-- START OF RECORDS PROVIDED --
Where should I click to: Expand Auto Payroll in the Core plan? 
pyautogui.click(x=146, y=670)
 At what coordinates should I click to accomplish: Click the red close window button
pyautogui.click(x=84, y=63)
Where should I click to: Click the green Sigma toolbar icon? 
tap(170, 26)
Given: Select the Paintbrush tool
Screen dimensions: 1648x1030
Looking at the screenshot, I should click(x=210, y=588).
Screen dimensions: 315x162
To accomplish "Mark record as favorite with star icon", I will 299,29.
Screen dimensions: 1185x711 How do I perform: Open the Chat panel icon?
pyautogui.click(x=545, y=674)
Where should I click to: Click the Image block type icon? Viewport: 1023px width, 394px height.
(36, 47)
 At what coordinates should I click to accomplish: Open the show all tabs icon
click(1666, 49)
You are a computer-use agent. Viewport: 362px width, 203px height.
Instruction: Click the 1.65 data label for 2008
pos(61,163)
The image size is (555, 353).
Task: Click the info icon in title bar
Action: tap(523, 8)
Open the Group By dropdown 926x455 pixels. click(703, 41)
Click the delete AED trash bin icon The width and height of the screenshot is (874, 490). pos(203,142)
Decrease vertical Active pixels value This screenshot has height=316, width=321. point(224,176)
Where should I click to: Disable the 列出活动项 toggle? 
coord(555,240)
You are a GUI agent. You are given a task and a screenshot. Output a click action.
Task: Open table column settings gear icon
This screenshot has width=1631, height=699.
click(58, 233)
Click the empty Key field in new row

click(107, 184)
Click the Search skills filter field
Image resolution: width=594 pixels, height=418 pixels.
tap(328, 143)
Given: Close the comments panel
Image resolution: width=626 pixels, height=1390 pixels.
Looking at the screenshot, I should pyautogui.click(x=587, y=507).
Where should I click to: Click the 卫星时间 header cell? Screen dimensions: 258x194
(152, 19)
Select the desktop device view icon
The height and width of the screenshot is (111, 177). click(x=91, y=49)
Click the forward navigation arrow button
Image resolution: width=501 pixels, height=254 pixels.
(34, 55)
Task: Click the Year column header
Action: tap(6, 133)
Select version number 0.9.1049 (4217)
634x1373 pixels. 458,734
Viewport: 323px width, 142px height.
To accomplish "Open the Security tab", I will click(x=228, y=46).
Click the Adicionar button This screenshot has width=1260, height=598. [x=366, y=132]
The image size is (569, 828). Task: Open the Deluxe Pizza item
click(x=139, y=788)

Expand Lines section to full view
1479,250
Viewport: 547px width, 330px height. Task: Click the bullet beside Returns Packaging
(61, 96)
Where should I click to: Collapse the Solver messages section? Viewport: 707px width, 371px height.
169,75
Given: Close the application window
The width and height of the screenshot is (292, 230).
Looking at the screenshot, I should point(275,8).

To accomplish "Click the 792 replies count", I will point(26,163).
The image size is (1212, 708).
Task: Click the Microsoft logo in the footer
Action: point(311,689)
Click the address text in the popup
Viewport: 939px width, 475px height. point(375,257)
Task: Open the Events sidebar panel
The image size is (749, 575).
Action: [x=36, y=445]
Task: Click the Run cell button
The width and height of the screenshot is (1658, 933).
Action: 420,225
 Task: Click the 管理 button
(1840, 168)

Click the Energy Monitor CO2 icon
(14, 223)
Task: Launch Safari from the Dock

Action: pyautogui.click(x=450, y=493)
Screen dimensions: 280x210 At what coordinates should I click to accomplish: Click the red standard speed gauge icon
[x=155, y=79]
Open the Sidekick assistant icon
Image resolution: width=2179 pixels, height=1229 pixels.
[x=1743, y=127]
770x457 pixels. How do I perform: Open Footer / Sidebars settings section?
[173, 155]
-- END OF RECORDS PROVIDED --
* _WHAT NEEDS TO BE DONE_
Change every "Where should I click to" in the lines above to "Which spot should I click to" and write all the lines out again, leaving everything else the same.

* _TASK RESULT_
Which spot should I click to: Expand Auto Payroll in the Core plan? 
pyautogui.click(x=146, y=670)
 At what coordinates should I click to accomplish: Click the red close window button
pyautogui.click(x=84, y=63)
Which spot should I click to: Click the green Sigma toolbar icon? 
tap(170, 26)
Given: Select the Paintbrush tool
Screen dimensions: 1648x1030
Looking at the screenshot, I should click(x=210, y=588).
Screen dimensions: 315x162
To accomplish "Mark record as favorite with star icon", I will 299,29.
Screen dimensions: 1185x711 How do I perform: Open the Chat panel icon?
pyautogui.click(x=545, y=674)
Which spot should I click to: Click the Image block type icon? Viewport: 1023px width, 394px height.
(36, 47)
 At what coordinates should I click to accomplish: Open the show all tabs icon
click(1666, 49)
You are a computer-use agent. Viewport: 362px width, 203px height.
Instruction: Click the 1.65 data label for 2008
pos(61,163)
The image size is (555, 353).
Task: Click the info icon in title bar
Action: tap(523, 8)
Open the Group By dropdown 926x455 pixels. click(703, 41)
Click the delete AED trash bin icon The width and height of the screenshot is (874, 490). pos(203,142)
Decrease vertical Active pixels value This screenshot has height=316, width=321. point(224,176)
Which spot should I click to: Disable the 列出活动项 toggle? 
coord(555,240)
You are a GUI agent. You are given a task and a screenshot. Output a click action.
Task: Open table column settings gear icon
This screenshot has width=1631, height=699.
click(58, 233)
Click the empty Key field in new row

click(107, 184)
Click the Search skills filter field
Image resolution: width=594 pixels, height=418 pixels.
tap(328, 143)
Given: Close the comments panel
Image resolution: width=626 pixels, height=1390 pixels.
Looking at the screenshot, I should pyautogui.click(x=587, y=507).
Which spot should I click to: Click the 卫星时间 header cell? Screen dimensions: 258x194
(152, 19)
Select the desktop device view icon
The height and width of the screenshot is (111, 177). click(x=91, y=49)
Click the forward navigation arrow button
Image resolution: width=501 pixels, height=254 pixels.
(34, 55)
Task: Click the Year column header
Action: tap(6, 133)
Select version number 0.9.1049 (4217)
634x1373 pixels. 458,734
Viewport: 323px width, 142px height.
To accomplish "Open the Security tab", I will click(x=228, y=46).
Click the Adicionar button This screenshot has width=1260, height=598. [x=366, y=132]
The image size is (569, 828). Task: Open the Deluxe Pizza item
click(x=139, y=788)

Expand Lines section to full view
1479,250
Viewport: 547px width, 330px height. Task: Click the bullet beside Returns Packaging
(61, 96)
Which spot should I click to: Collapse the Solver messages section? Viewport: 707px width, 371px height.
169,75
Given: Close the application window
The width and height of the screenshot is (292, 230).
Looking at the screenshot, I should point(275,8).

To accomplish "Click the 792 replies count", I will point(26,163).
The image size is (1212, 708).
Task: Click the Microsoft logo in the footer
Action: point(311,689)
Click the address text in the popup
Viewport: 939px width, 475px height. point(375,257)
Task: Open the Events sidebar panel
The image size is (749, 575).
Action: [x=36, y=445]
Task: Click the Run cell button
The width and height of the screenshot is (1658, 933).
Action: 420,225
 Task: Click the 管理 button
(1840, 168)

Click the Energy Monitor CO2 icon
(14, 223)
Task: Launch Safari from the Dock

Action: pyautogui.click(x=450, y=493)
Screen dimensions: 280x210 At what coordinates should I click to accomplish: Click the red standard speed gauge icon
[x=155, y=79]
Open the Sidekick assistant icon
Image resolution: width=2179 pixels, height=1229 pixels.
[x=1743, y=127]
770x457 pixels. How do I perform: Open Footer / Sidebars settings section?
[173, 155]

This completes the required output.